Kecintaan Hoegeng terhadap institusi Kepolisian memang tak bisa diragukan, bahkan ia rela mundur dari jabatan Menteri/Sekretaris Kabinet Inti masa Pemerintahan Soekarno dan kembali ke barak Kepolisian sebagai Deputi Kapolri bagian operasi. Hoegeng tak mempermasalahkan turunnya jabatannya dari Menteri menjadi Deputi Kapolri, karena memang hati dan jiwanya ada di Kepolisian.

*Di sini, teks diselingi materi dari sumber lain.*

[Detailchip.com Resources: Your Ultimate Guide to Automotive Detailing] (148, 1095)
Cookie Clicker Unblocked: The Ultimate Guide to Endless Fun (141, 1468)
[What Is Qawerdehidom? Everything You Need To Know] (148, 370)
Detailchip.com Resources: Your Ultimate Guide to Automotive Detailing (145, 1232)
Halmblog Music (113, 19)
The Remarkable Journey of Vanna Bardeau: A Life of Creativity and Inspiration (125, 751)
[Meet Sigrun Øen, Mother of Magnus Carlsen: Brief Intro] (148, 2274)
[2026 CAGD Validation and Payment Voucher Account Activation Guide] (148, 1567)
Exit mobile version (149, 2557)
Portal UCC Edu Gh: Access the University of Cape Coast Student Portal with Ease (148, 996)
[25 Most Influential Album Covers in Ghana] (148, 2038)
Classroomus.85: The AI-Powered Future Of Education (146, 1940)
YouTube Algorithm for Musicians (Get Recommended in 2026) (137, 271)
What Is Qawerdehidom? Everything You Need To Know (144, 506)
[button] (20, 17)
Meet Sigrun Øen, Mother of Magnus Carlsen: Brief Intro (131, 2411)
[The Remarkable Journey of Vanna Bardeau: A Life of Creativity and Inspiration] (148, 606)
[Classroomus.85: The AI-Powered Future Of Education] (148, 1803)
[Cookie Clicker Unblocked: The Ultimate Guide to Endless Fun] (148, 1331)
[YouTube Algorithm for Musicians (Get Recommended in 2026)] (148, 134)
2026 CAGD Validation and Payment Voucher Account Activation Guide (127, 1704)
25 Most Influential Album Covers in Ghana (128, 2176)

Ketika sudah menjadi Kapolri pada tahun 1968, sikap Hoegeng pun tidak jumawa, ia tak pernah menerima uang selain gajinya sebagai Kapolri. Hoegeng juga tidak pernah merasa malu untuk turun tangan sendiri mengambil alih tugas teknis seorang polisi, misalnya ketika terjadi kemacetan di sebuah perempatan, Hoegeng pun dengan ikhlas menjalankan tugas sebagai polantas dengan menggunakan baju dinas Kapolri (halaman 77).
Banyak gebrakan-gebrakan yang dilakukan oleh Hoegeng, beberapa di antaranya adalah menangani kasus Sum Kuning dan Robby Tjahjadi yang melibatkan backing aparat dan pejabat.

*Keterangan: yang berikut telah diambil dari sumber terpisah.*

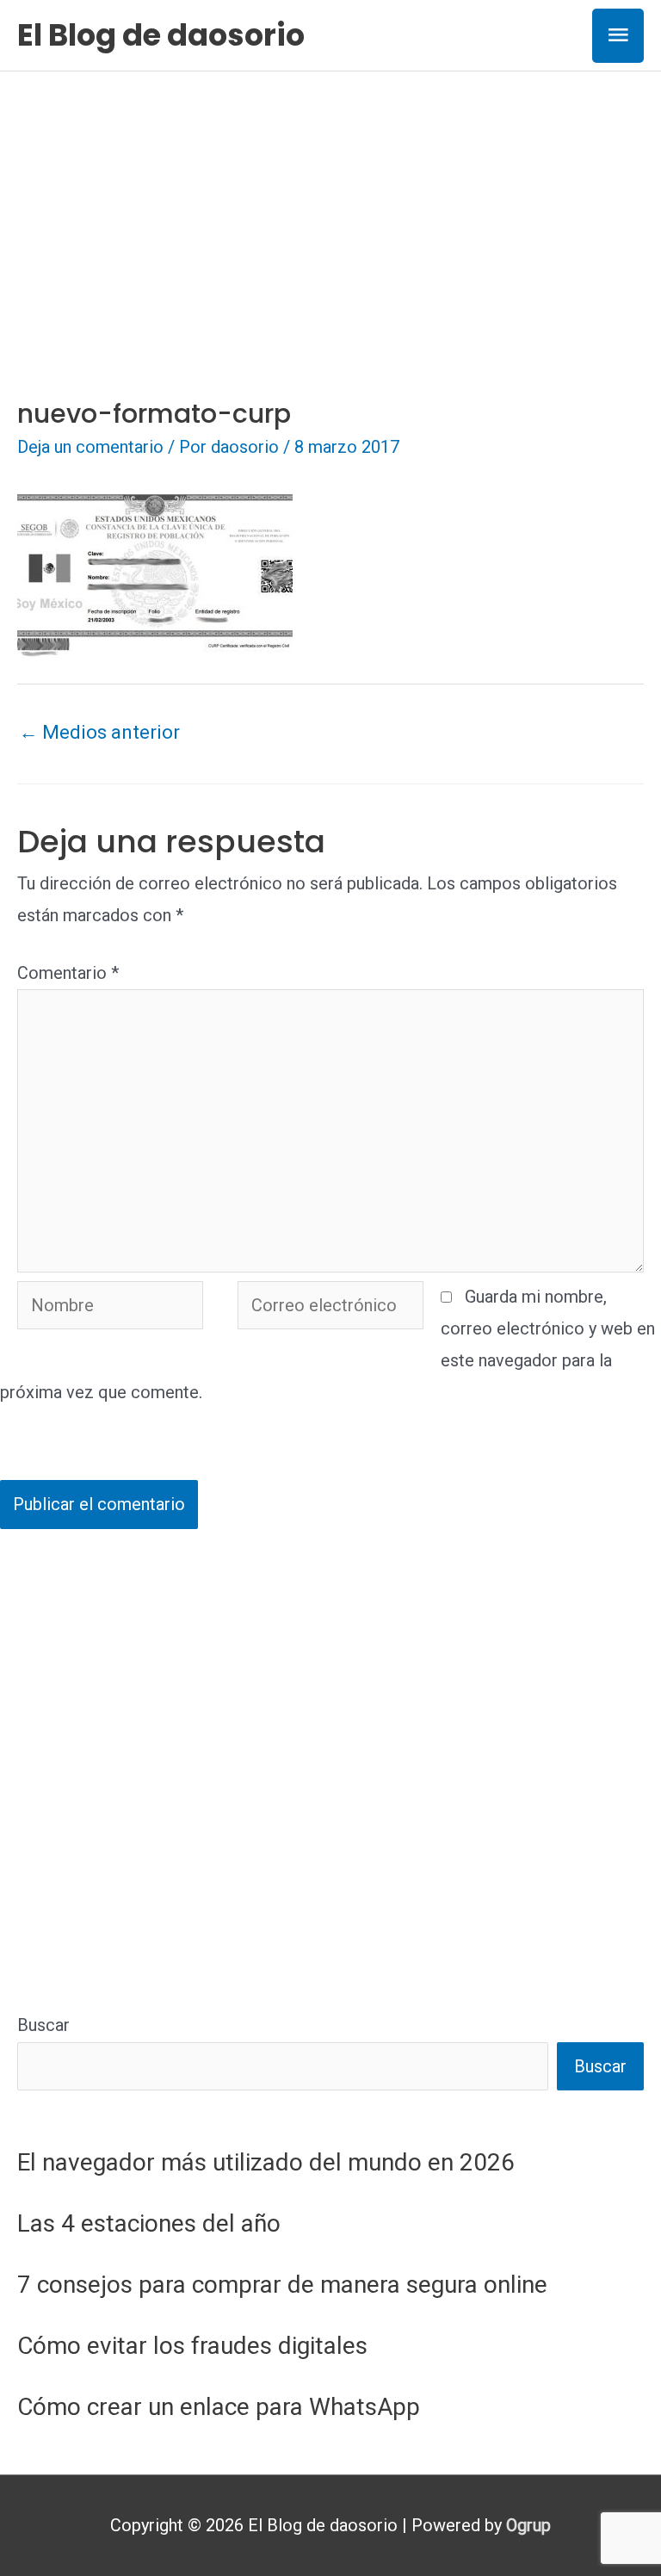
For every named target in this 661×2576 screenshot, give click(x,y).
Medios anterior (99, 732)
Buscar (43, 2025)
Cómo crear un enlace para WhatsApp (218, 2407)
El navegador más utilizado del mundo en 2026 (266, 2162)
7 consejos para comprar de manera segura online (282, 2284)
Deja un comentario (90, 447)
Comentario (68, 973)
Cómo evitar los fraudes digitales (192, 2345)
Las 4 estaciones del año (149, 2223)
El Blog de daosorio (161, 35)
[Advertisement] (330, 200)
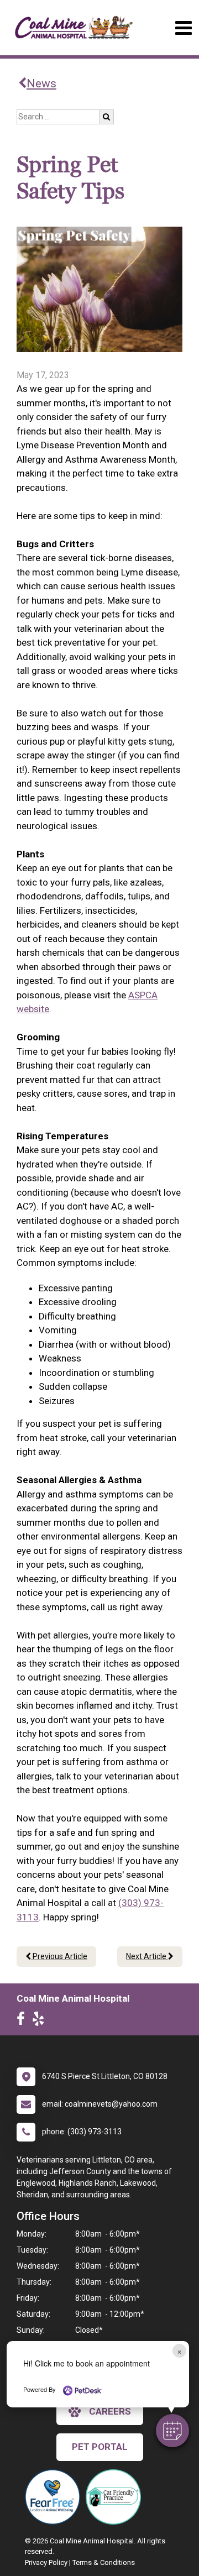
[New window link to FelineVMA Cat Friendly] (116, 2497)
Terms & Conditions (103, 2562)
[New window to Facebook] (23, 2021)
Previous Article (59, 1956)
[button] (172, 2430)
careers (110, 2411)
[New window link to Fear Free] (55, 2497)
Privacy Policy (46, 2562)
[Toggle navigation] (183, 28)
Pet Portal (100, 2446)
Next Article (147, 1956)
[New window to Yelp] (41, 2021)
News (41, 83)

Dalam kasus pemerkosaan Sum Kuning tahun 1970 yang melibatkan anak aparat dan pejabat, setelah keputusan pengadilan terhadap kasus ini, Hoegeng tetap berupaya menyelidiki lagi kemungkinan penyelewengan yang terjadi dalam aparatnya (halaman 96).

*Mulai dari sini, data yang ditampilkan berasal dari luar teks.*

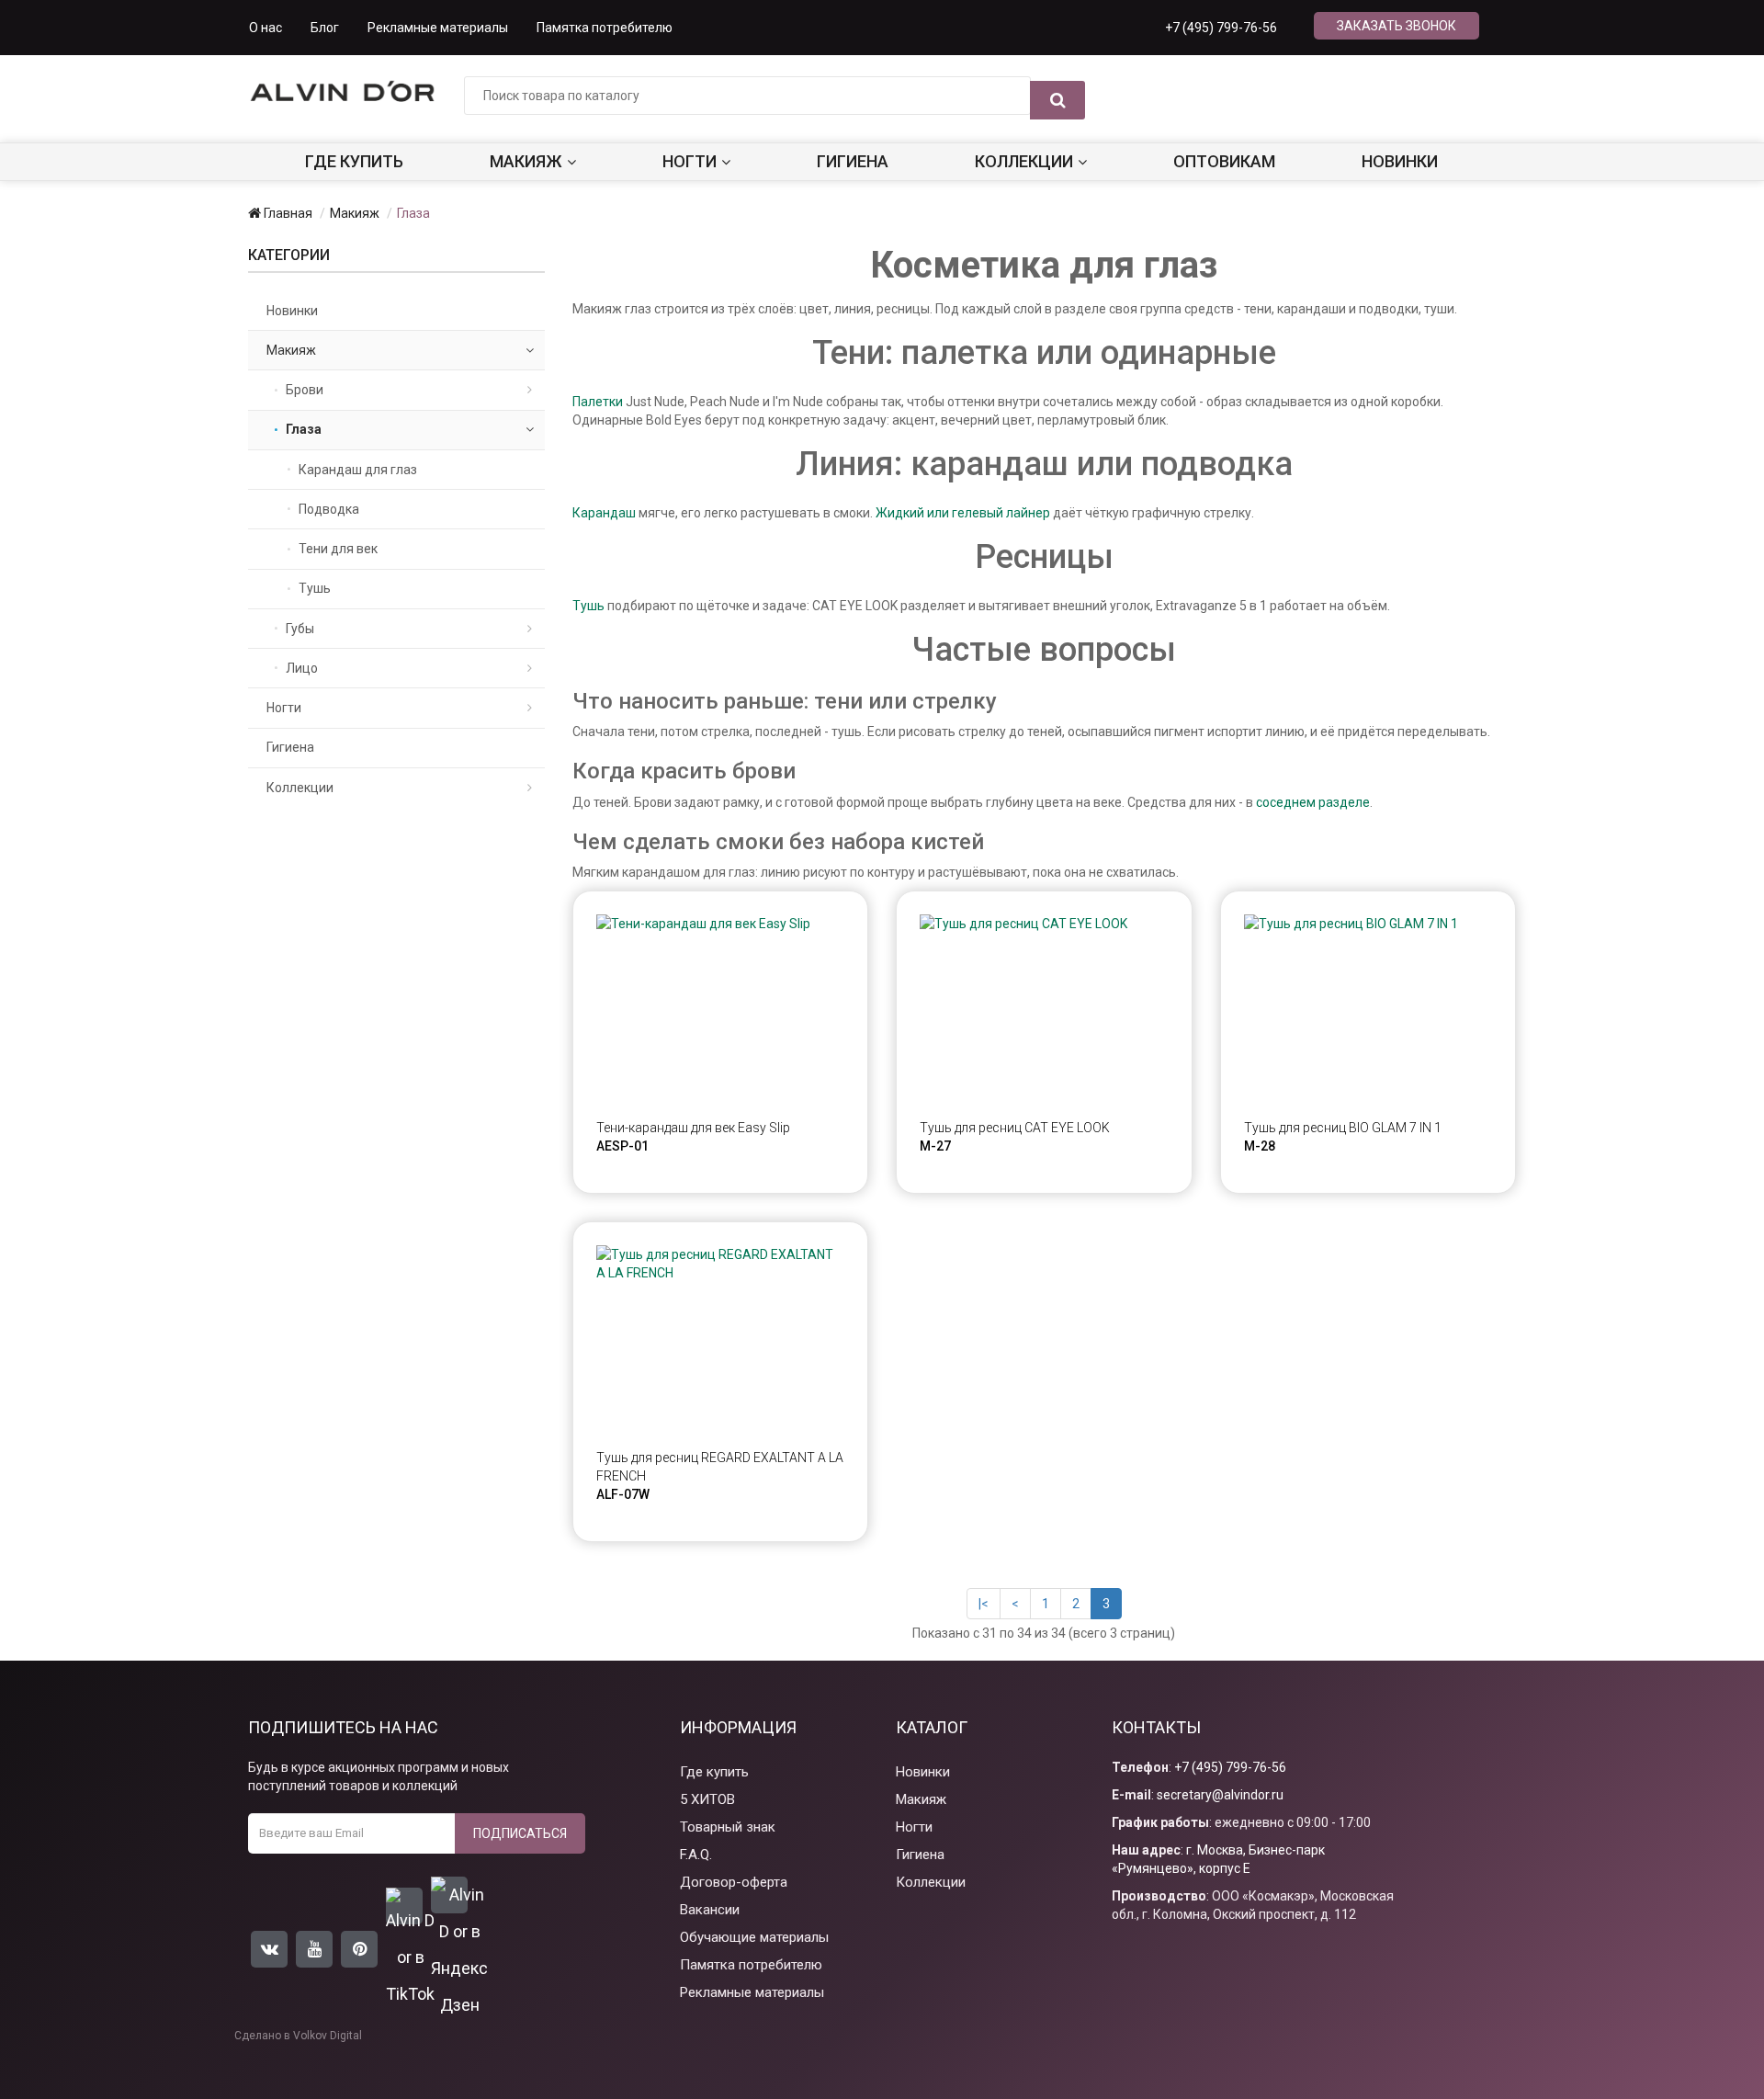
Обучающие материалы (754, 1937)
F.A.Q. (696, 1854)
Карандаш (604, 512)
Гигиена (852, 161)
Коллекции (1024, 161)
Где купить (354, 161)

Kasus Robby Tjahjadi, gembong penyelundupan mobil mewah, juga menjadi kasus yang dibongkar oleh Hoegeng, namun tak lama setelah kasus tersebut Hoegeng diberhentikan dari jabatan Kapolri secara mendadak dengan alasan peremajaan. Kabar yang berhembus, pemberhentian Hoegeng erat kaitannya dengan kasus Robby Tjahjadi (halaman 102).
Setelah tak lagi menjabat sebagai Kapolri, Hoegeng tetap bertahan dengan prinsip hidupnya untuk selalu jujur dan tak mengambil apa yang bukan haknya. Hoegeng hanya punya rumah tumpangan dan uang pensiun.
Kondisi ini pun membuat iba sejumlah Kapolda bekas anak buahnya hingga mereka sepakat untuk iuran sejumlah uang untuk membelikan sebuah mobil Holden Kingswood untuk diberikan pada Hoegeng.
Awalnya Hoegeng tak mau menerima mobil tersebut, namun akhirnya Hoegeng bersedia menerima setelah diyakinkan jika mobil tersebut hasil iuran anak buahnya.
Sisi Lain Hoegeng
Setelah Hoegeng pensiun, ia tak memiliki harta, yang ia miliki hanya rumah yang masih menumpang dan uang pensiun saja. Risiko hidup jujur yang berakibat kesulitan ekonomi pun harus diterima keluarga Hoegeng, namun hal itu tak membuat mereka berputus asa. Hoegeng dan istrinya pun terus menekuni hobinya melukis untuk mencukupi kebutuhan keluarganya (halaman 154).
Hoegeng memang mempunyai hobi melukis dan bermain musik, bahkan ia juga bergabung bersama grup musik The Hawaiian Seniors dan sering tampil di TVRI, satu-satunya stasiun televisi kala itu.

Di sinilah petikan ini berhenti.